The problem with copyright rules is that they are confounding. I’ve spent about an hour trying to understand all the “this then thats” of the copyright flowchart pictured below. I still don’t understand if I’m allowed to share it here. It appears as if I can use it because it’s marked, “creative commons with attribution for non-commercial purposes, and share alike approval” but I could still be breaking rules because it’s all gibberish to me.
With so many educational catchphrases snowballing through my mind: citizenship, Common Core, footprints, scaffolding, flipping, integration, workshop, inclusion, differentiation, 6-Traits, PYP, PLCs, UBDs, ILP, TICs and PLN’s do I really have time to educate myself about copyright compliance? For most educators, the answer is a resounding NO!!! And when you have entire professions dedicated to dealing with our infringements, I don’t really want to bother. I have more important things to become an “expert” in.
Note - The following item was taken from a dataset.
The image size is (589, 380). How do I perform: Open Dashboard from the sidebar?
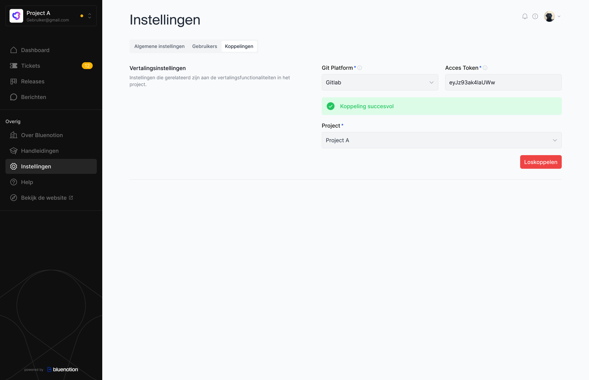tap(35, 50)
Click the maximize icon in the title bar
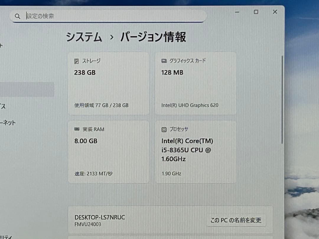The width and height of the screenshot is (319, 239). 256,12
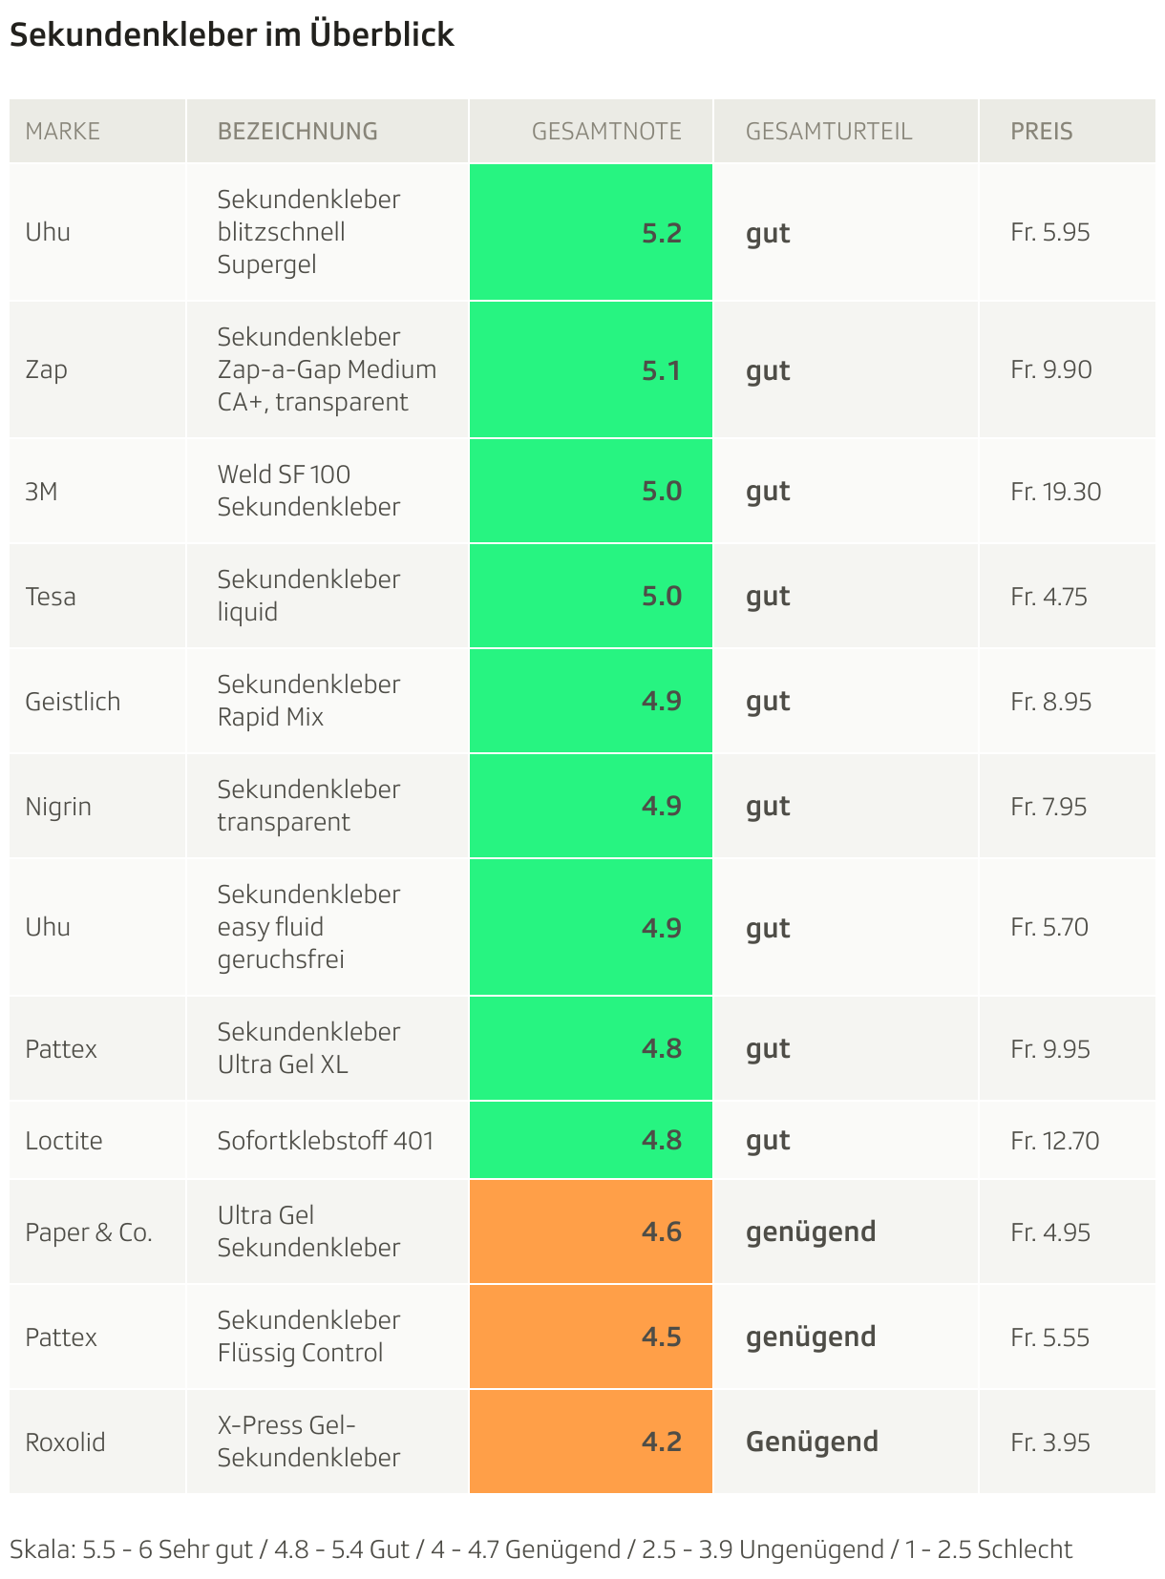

I know I need to know the basics and I may make mistakes and use a copyrighted song during an assembly or use a movie for it’s “teachable moments” in class, but do the people with whom I’m “infringing” upon have time to deal with little old me? Should they even bother? And should I be expected to “teach” copyright when the rules are unclear and ever-changing?
These were the questions that guided my inquiry this week. But before I started, I reflected upon some experiences from the places I’ve taught…
When I lived in Kenya, the video rental guy used to copy movies from LaserDiscs. Though I had never been invited into the guts of his operation, I often rented a video that had an intermission of a blue screen and the words, “Insert LaserDisc Side 2” etched across the screen.
In Kuwait, Ahmed would regularly knock on the door of my apartment with the latest and greatest videos I “must watch.” Most of the TV shows and movies we were “offered” were edited for viewing in Kuwaiti movie theaters so what I saw at home was different than what people saw for 2KD. When we took our kids to see a rather innocuous film, “The Princess and the Frog,” the story just didn’t make sense. It wasn’t until we watched it on the plane ride home during the summer that we realized the princess KISSED! (gasp) the frog. Well, it makes a lot more sense now!
In Indonesia, the malls were littered with small DVD operations that sold illegally copied movies, video games, and audio CDs cheap! (2 for $1 cheap!). Though there would be sweeping closures 1 or 2 times a year, the stores would open up busier and with more on offer post closing.
Here in South Africa, torrenting is rampant and illegal movies are sold on nearly every street corner.
So… as an international educator, how am I expected to address copyright compliance in my classroom, when the countries I work in turn the other cheek?
Maybe I shouldn’t bother.
As a teacher, I’m honored when a colleague is inspired by a lesson, an activity, an anchor chart, or game I’ve created to the point where they steal it! I am grateful that the thought and time that went in to “making” it for my students has the added benefit of working for my colleague and therefore benefiting other students! Do I care if I get credit? No. There’s a lot of stuff I don’t get credit for: making wholesome lunches, washing the clothes, stopping a fight, helping a neighbor, giving up my seat, etc., and the lack of credit doesn’t stop me from doing good things. I make choices to help and improve the quality of someone else’s life in hopes that there will be a ripple effect and they will, in turn, help improve the quality of someone else’s life.
Why can we not apply this same level of courtesy to the world of intellectual property? Why can’t we just share and be proud to have inspired someone else? Be grateful that someone else is so impressed by your genius that they have found a way to use it. I think artists should be pleased that someone wants to use their art. Share it for free! Let me use it (after I slapped your name on it) and let that be that! I think Pharrell Williams said it best in an article from Rolling Stones (the article is in reference to the $7+ million “Blurred Lines” lawsuit that Williams is required to pay Marvin Gaye’s estate).
“The verdict handicaps any creator out there who is making something that might be inspired by something else,” Williams told The Financial Times. “This applies to fashion, music, design… anything. If we lose our freedom to be inspired, we’re going to look up one day and the entertainment industry as we know it will be frozen in litigation. This is about protecting the intellectual rights of people who have ideas.”
Based on the copyright laws I’ve investigated this week, my favorite poetry lesson cannot be taught anymore. The lesson starts with kids reflecting on the written text of Louis Armstrong’s “What a Wonderful World.” The words are typed out in a paragraph and the students reflect on the creator’s intent. They also decide whether the words are poetry or not.
Then, we read the picture book, What a Wonderful World written and illustrated by
Lastly, we listen to “The Ramones” sing “What a Wonderful World” and watch the video (courtesy of YouTube). The students reflect again. This “tuning in” activity prompts an inquiry into poetry and the power of words.